Reproduce every line of the records from the line that contains "You are a GUI" through the line that contains "coord(250,349)", requests included, and add -130 to each coordinate in the answers.
[begin AVAILABLE DATA]
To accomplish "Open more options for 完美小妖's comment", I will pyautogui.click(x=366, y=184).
[end AVAILABLE DATA]
[begin AVAILABLE DATA]
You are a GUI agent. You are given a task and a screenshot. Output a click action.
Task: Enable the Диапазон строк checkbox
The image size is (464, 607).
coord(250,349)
[end AVAILABLE DATA]
__RESPONSE FOR THIS EXERCISE__.
You are a GUI agent. You are given a task and a screenshot. Output a click action.
Task: Enable the Диапазон строк checkbox
The image size is (464, 607).
coord(120,219)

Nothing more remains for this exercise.